● **Görevler**
A - Kaynak metinden "Ülke yöneticilerinin, özellikle" ile "bağrına basmanın göstergesidir." arasındaki bölümü, iki uç da dahil olmak üzere, hiç değiştirmeden çıkarın.
B - Girdilerde "Given: Click the 视图 (Views) toolbar icon" ifadesini içeren satırdan girdilerin sonuna kadar olan satırları, iki uç da dahil, olduğu gibi kopyalayın. Görselleri cevaba almayın.
:: Kaynak Metin ::
Ülke yöneticilerinin, özellikle de başbakanın içerisine düştüğü acıklı durum içimi acıttığı ve üzüntü verdiği için bunları yazıyorum. Askeriyenin üst makamlarında görev yapmış, ancak çirkin işlere bulaştığı ve insanımıza hayatı zehir edecek askeri darbe hesaplarında olduğu için Ergenekon Terör Örgütünden 18 yıl zindana çarptırılan birine hükümetin sahip çıkması, hastalığını bahane edilerek zindandan serbest bırakılmasının sağlaması, Başbakan tarafından ailesinin telefonla aranıp gönüllerinin alınması, bu da yetmiyormuş gibi bizzat Başbakan tarafından hastahanede ziyaret edilmesi çirkin bir zemine sürüklendiğini açıkça ortaya koyuyor. Birileri bunu sıradan bir hasta ziyareti olarak ileri sürebilir. Oysa bu bir değişimin, bir dönüşümün, suçları ispat edilip zindanla cezalandırılsalar bile darbeci zalimlere kucak açıp bağrına basmanın göstergesidir.
:::
:: Girdiler ::
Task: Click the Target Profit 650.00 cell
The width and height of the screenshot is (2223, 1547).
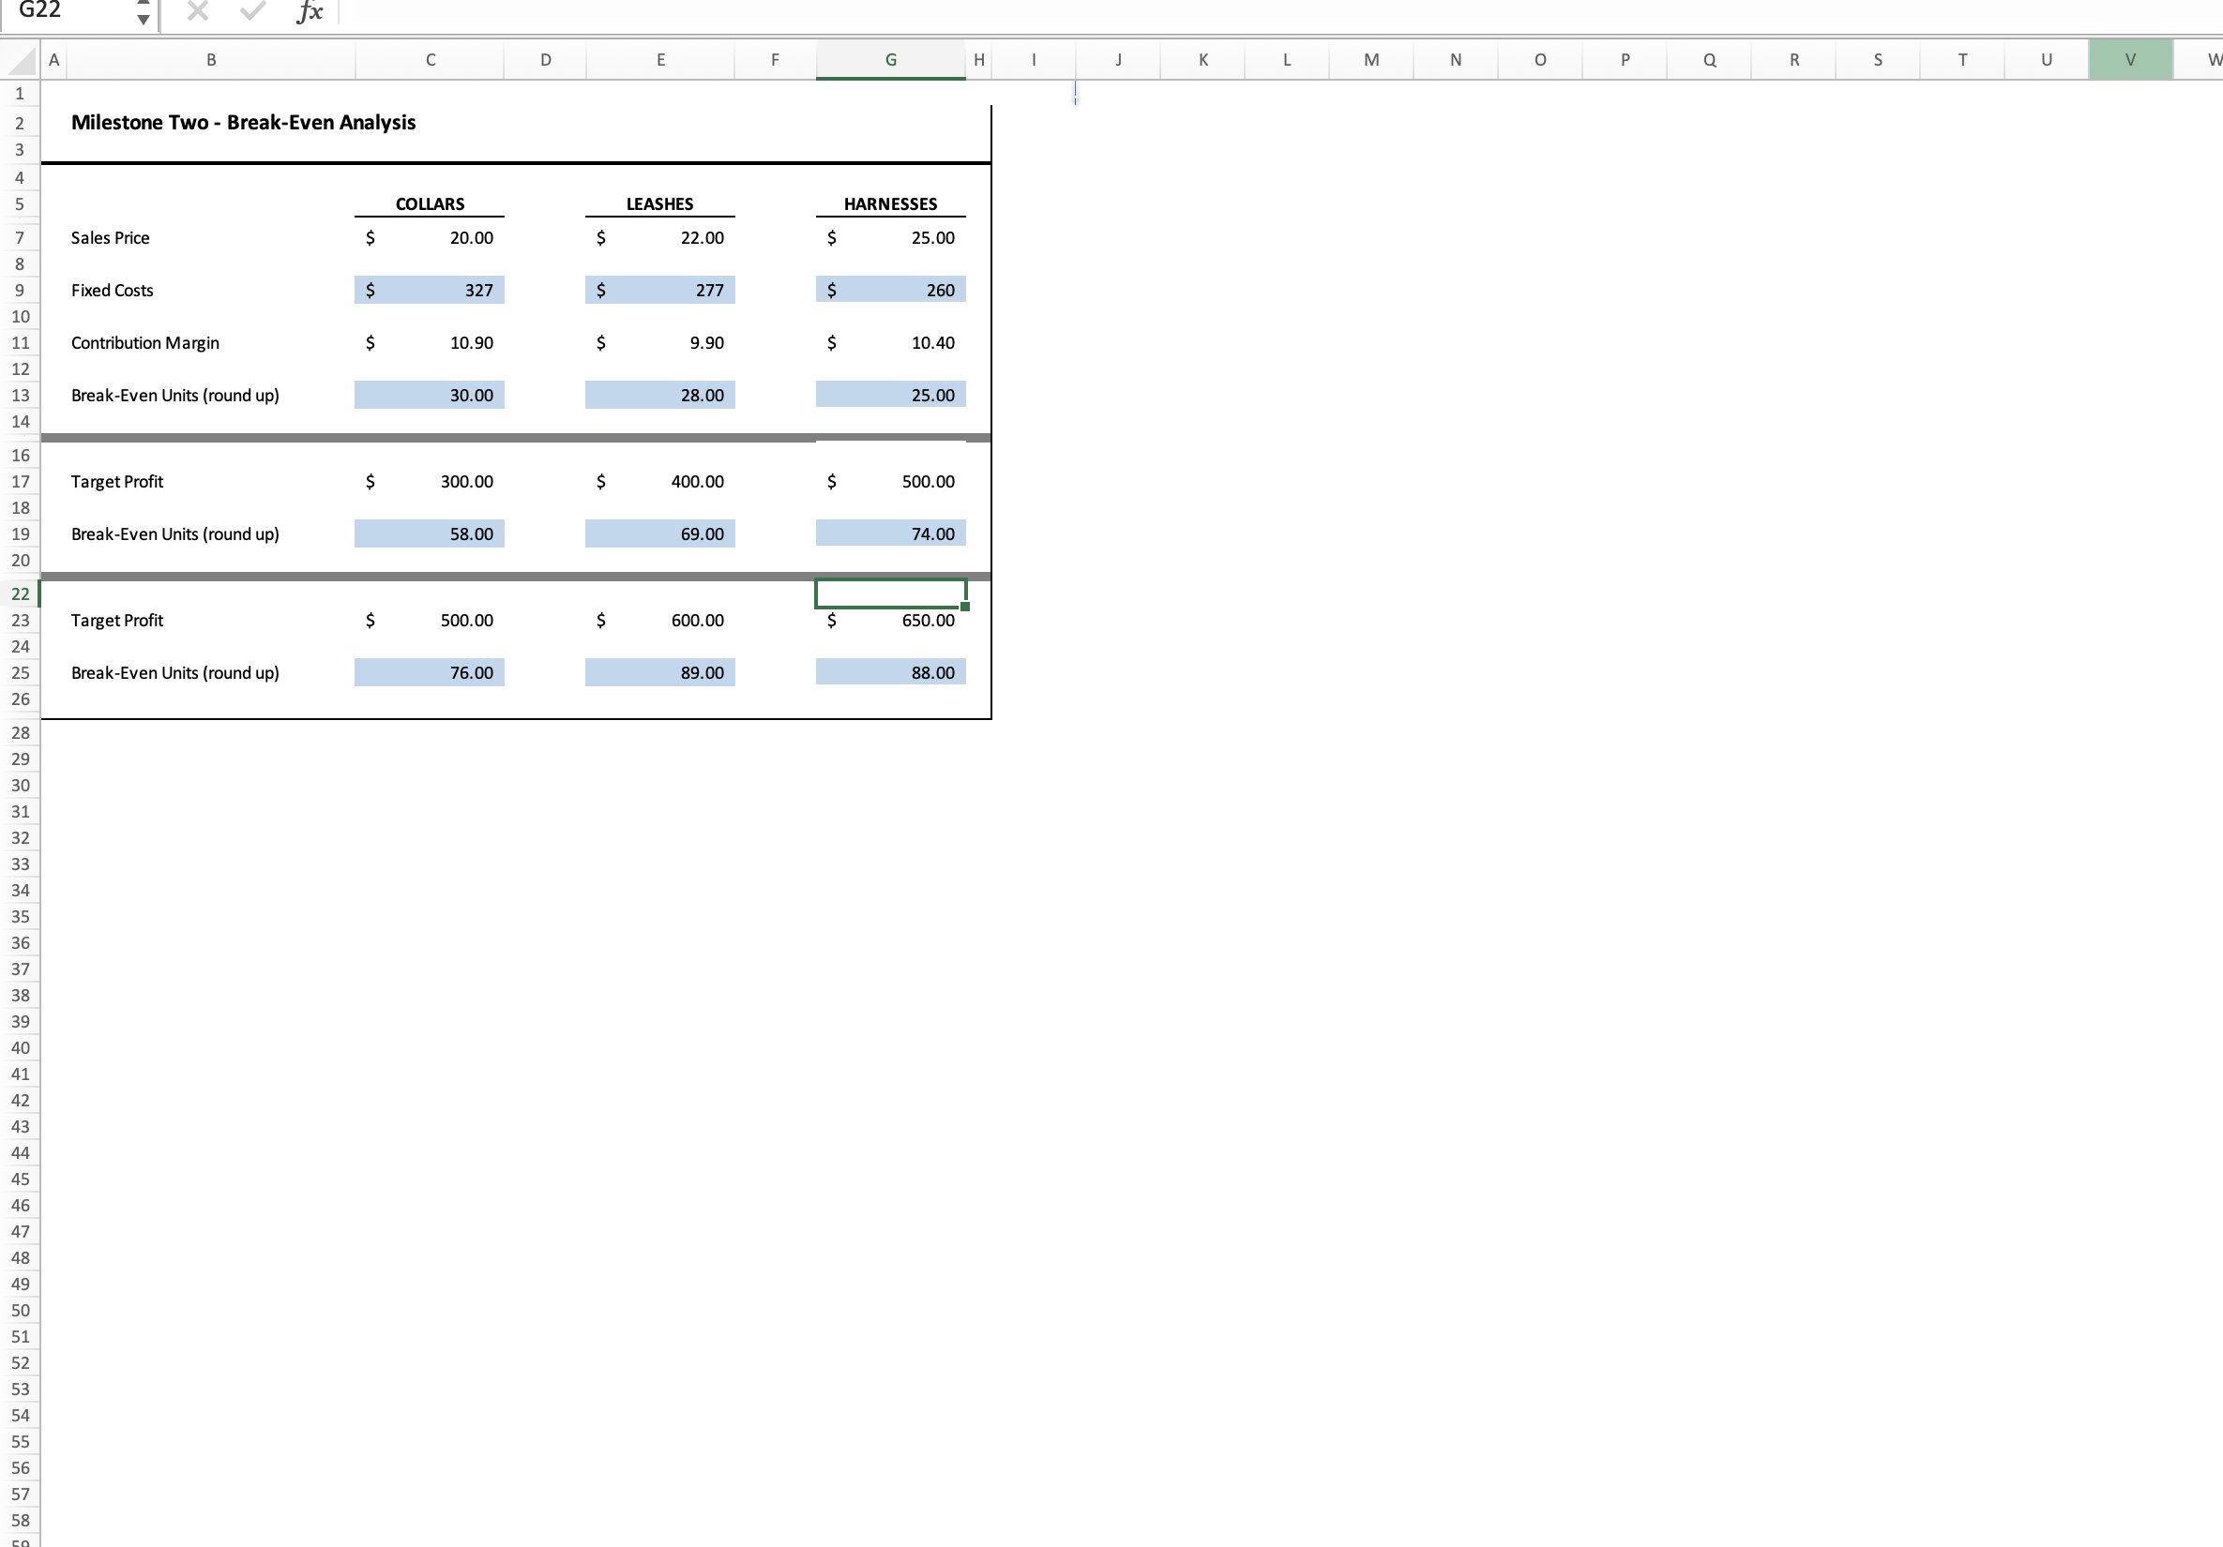Action: 890,621
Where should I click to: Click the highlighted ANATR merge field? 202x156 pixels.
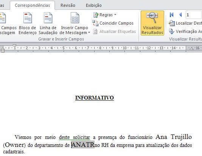pos(83,145)
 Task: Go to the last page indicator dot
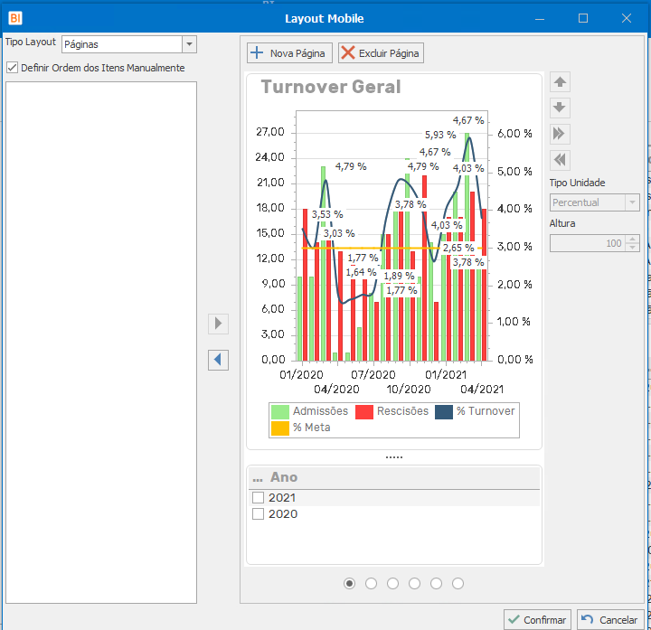(458, 584)
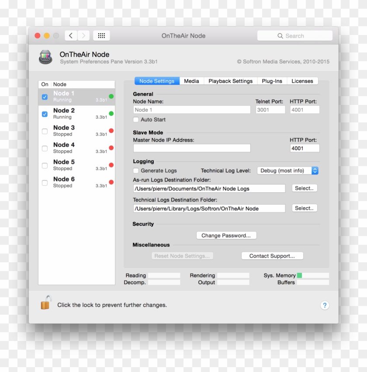
Task: Click the green status dot for Node 2
Action: tap(111, 114)
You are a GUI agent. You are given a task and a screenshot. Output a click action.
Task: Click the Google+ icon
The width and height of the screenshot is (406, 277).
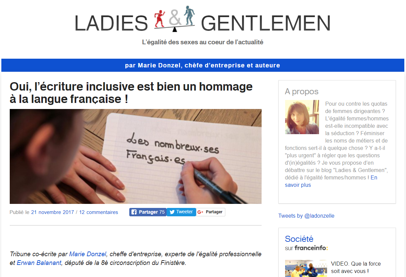pos(200,212)
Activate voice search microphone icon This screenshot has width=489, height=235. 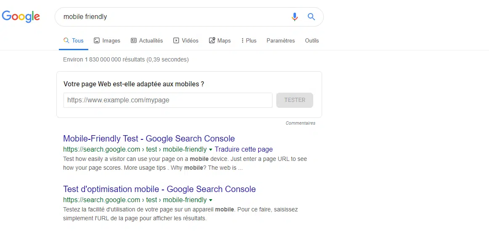point(295,17)
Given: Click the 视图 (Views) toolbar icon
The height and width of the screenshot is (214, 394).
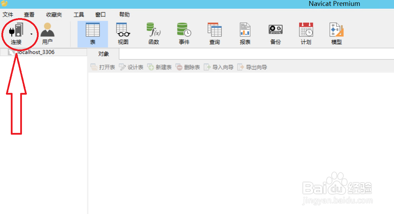Looking at the screenshot, I should [x=122, y=33].
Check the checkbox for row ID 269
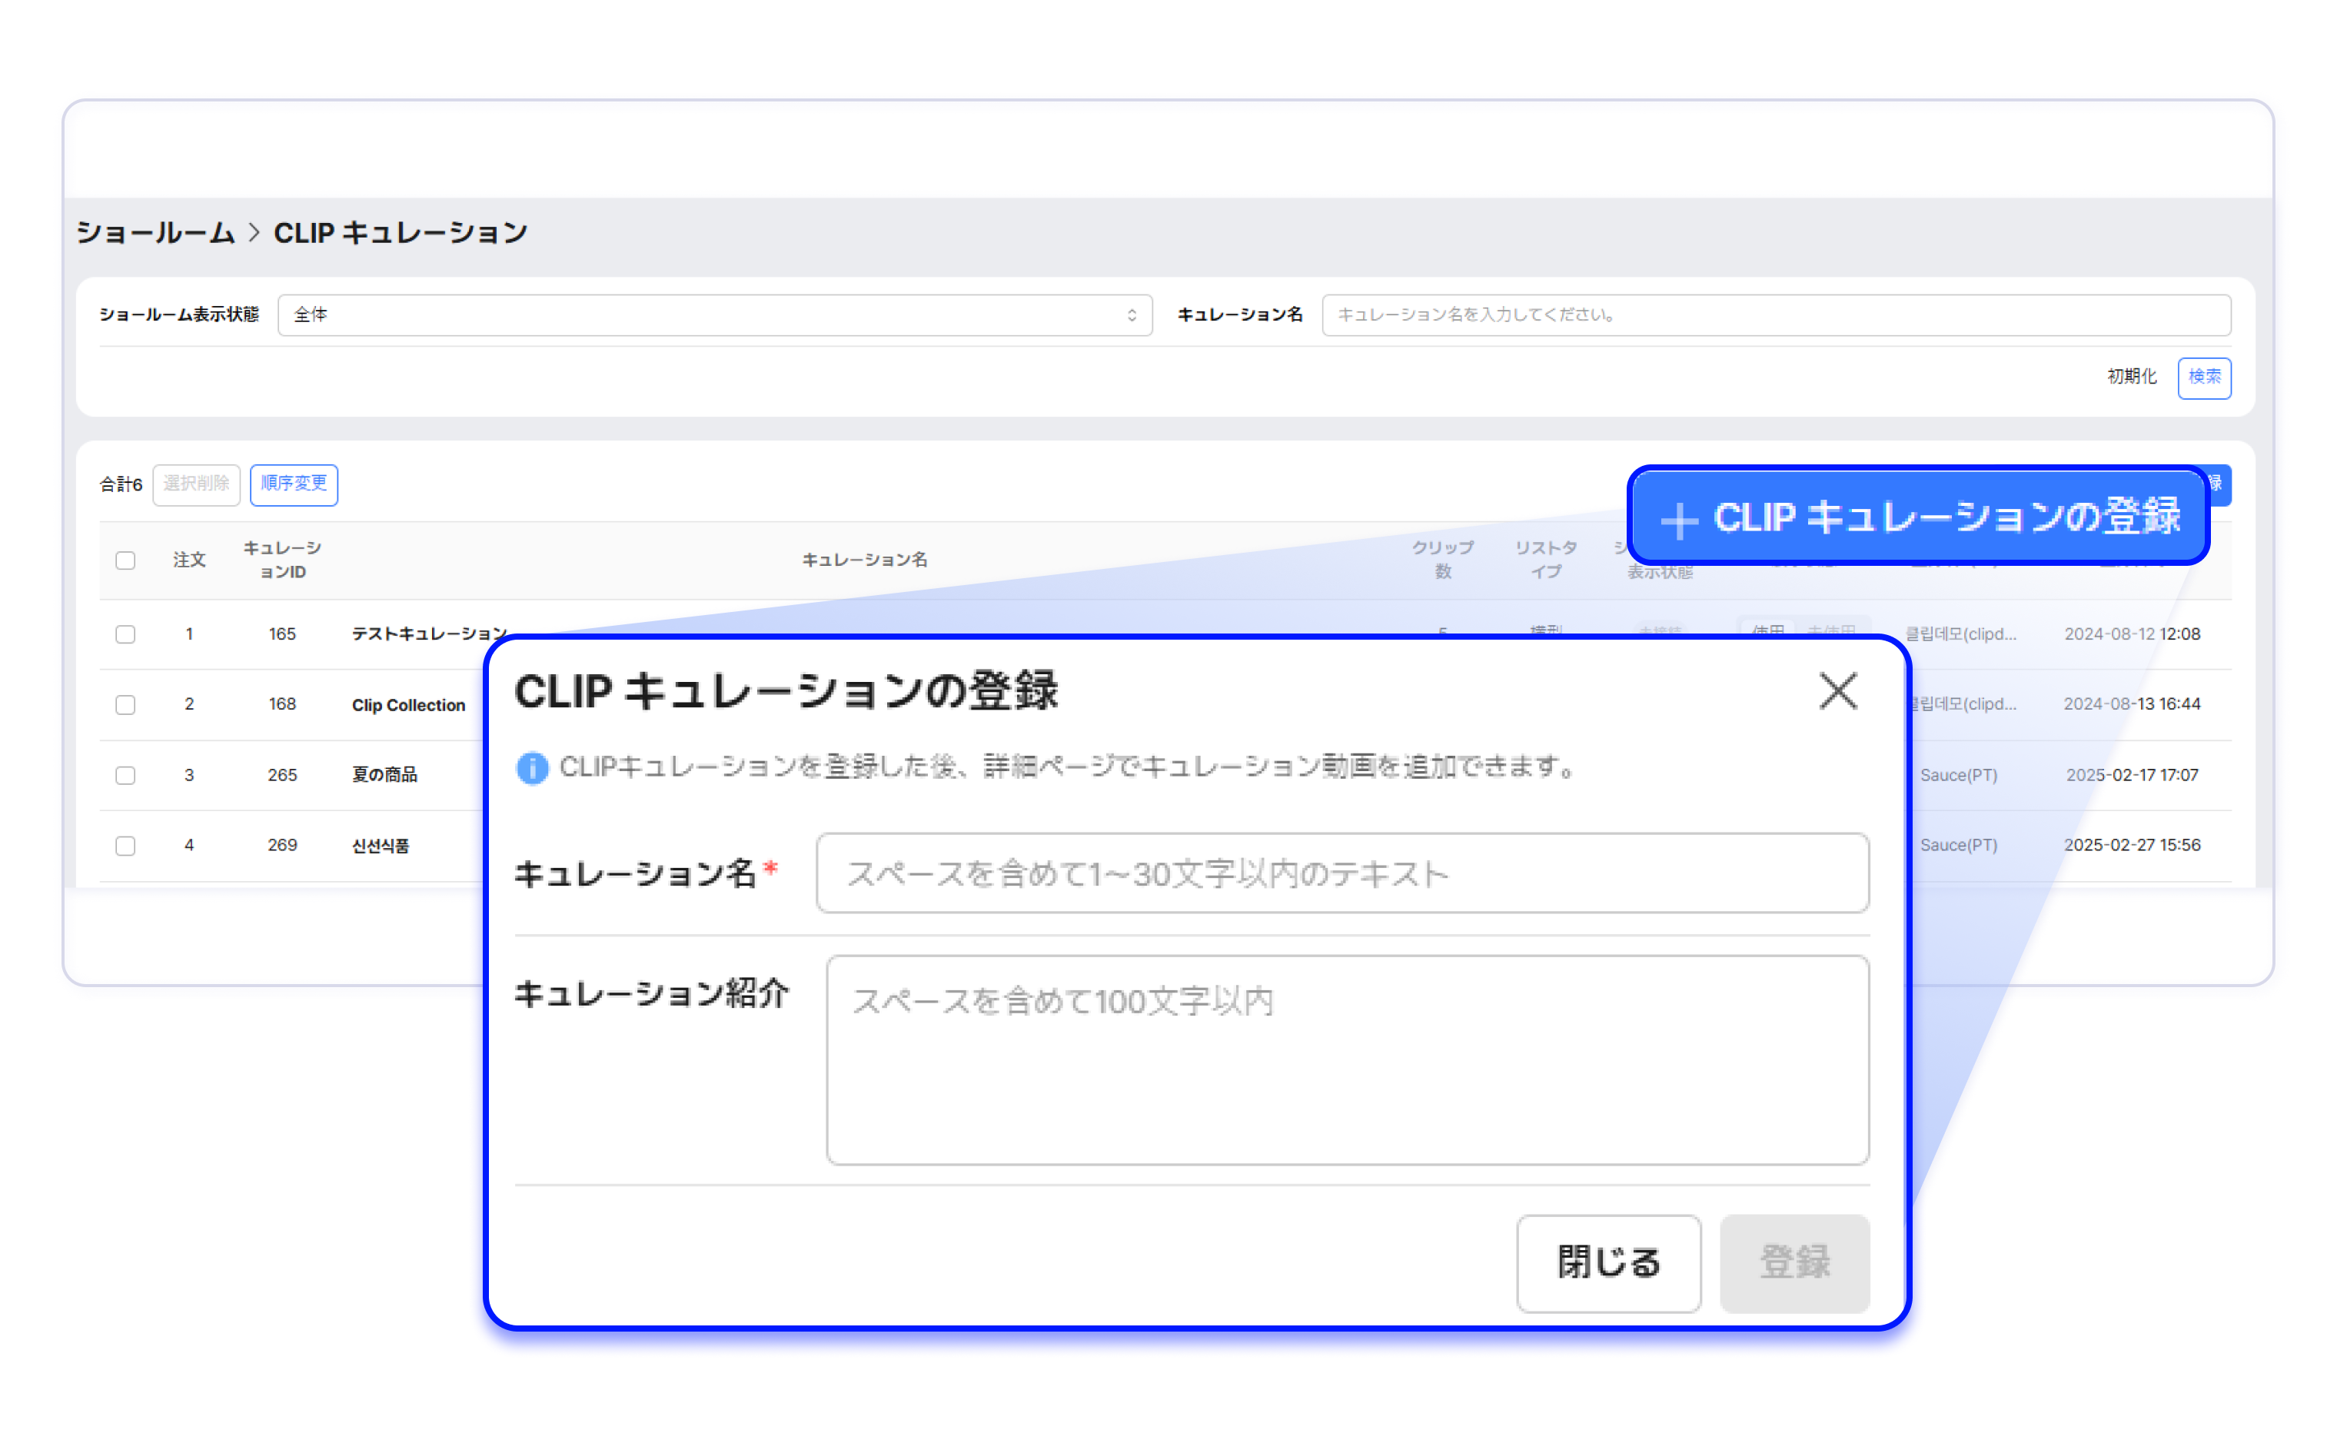2337x1430 pixels. pyautogui.click(x=125, y=845)
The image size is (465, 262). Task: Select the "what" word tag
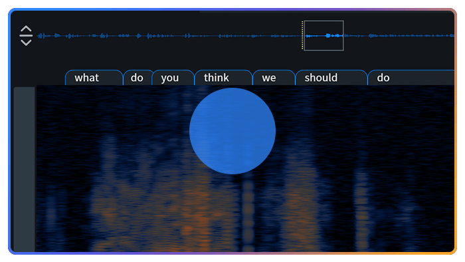94,78
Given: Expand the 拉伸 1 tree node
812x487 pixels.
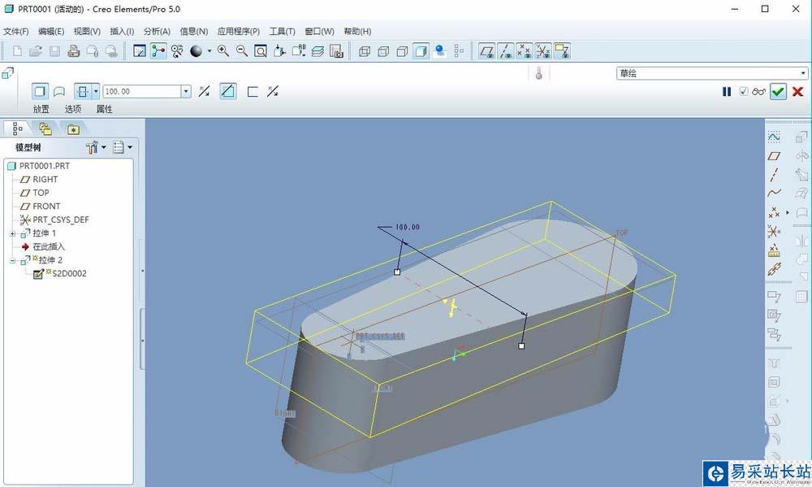Looking at the screenshot, I should [x=13, y=234].
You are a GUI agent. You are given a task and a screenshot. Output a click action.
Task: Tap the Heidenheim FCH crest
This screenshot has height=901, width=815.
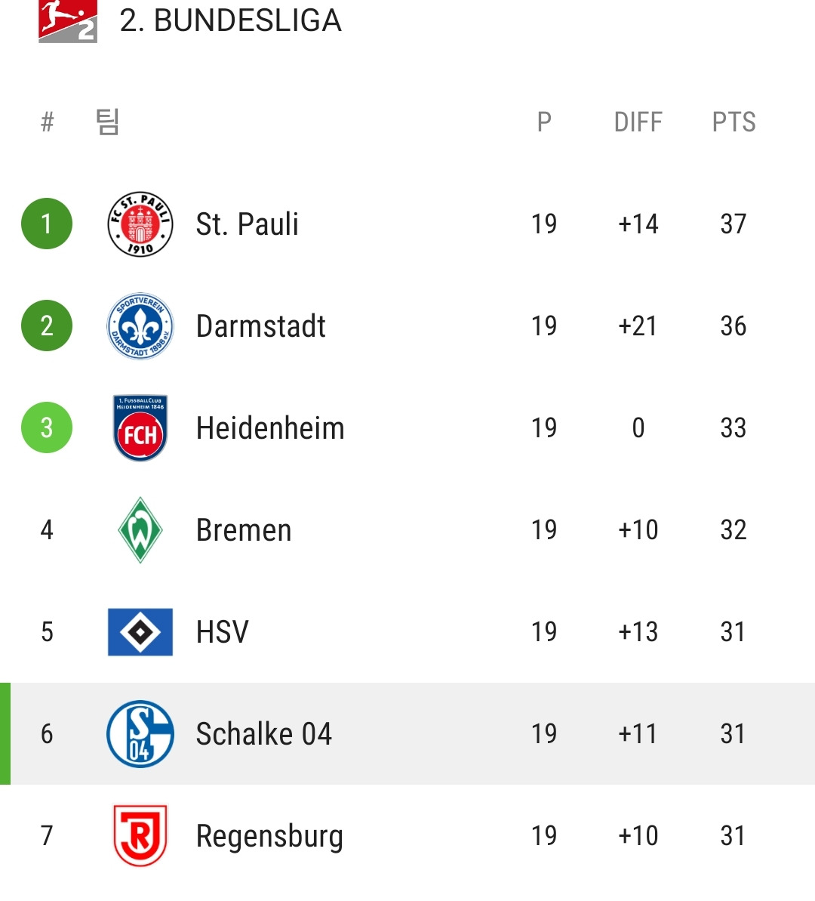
:::
● **Ayrıntılı Çözümler**
A -
Ülke yöneticilerinin, özellikle de başbakanın içerisine düştüğü acıklı durum içimi acıttığı ve üzüntü verdiği için bunları yazıyorum. Askeriyenin üst makamlarında görev yapmış, ancak çirkin işlere bulaştığı ve insanımıza hayatı zehir edecek askeri darbe hesaplarında olduğu için Ergenekon Terör Örgütünden 18 yıl zindana çarptırılan birine hükümetin sahip çıkması, hastalığını bahane edilerek zindandan serbest bırakılmasının sağlaması, Başbakan tarafından ailesinin telefonla aranıp gönüllerinin alınması, bu da yetmiyormuş gibi bizzat Başbakan tarafından hastahanede ziyaret edilmesi çirkin bir zemine sürüklendiğini açıkça ortaya koyuyor. Birileri bunu sıradan bir hasta ziyareti olarak ileri sürebilir. Oysa bu bir değişimin, bir dönüşümün, suçları ispat edilip zindanla cezalandırılsalar bile darbeci zalimlere kucak açıp bağrına basmanın göstergesidir.

B -
Given: Click the 视图 (Views) toolbar icon
The height and width of the screenshot is (214, 394).
Looking at the screenshot, I should [x=122, y=33].
Check the checkbox for row ID 269
2337x1430 pixels. pyautogui.click(x=125, y=845)
The image size is (465, 262). Task: Select the "what" word tag
94,78
Given: Expand the 拉伸 1 tree node
812x487 pixels.
Looking at the screenshot, I should [x=13, y=234].
You are a GUI agent. You are given a task and a screenshot. Output a click action.
Task: Tap the Heidenheim FCH crest
This screenshot has height=901, width=815.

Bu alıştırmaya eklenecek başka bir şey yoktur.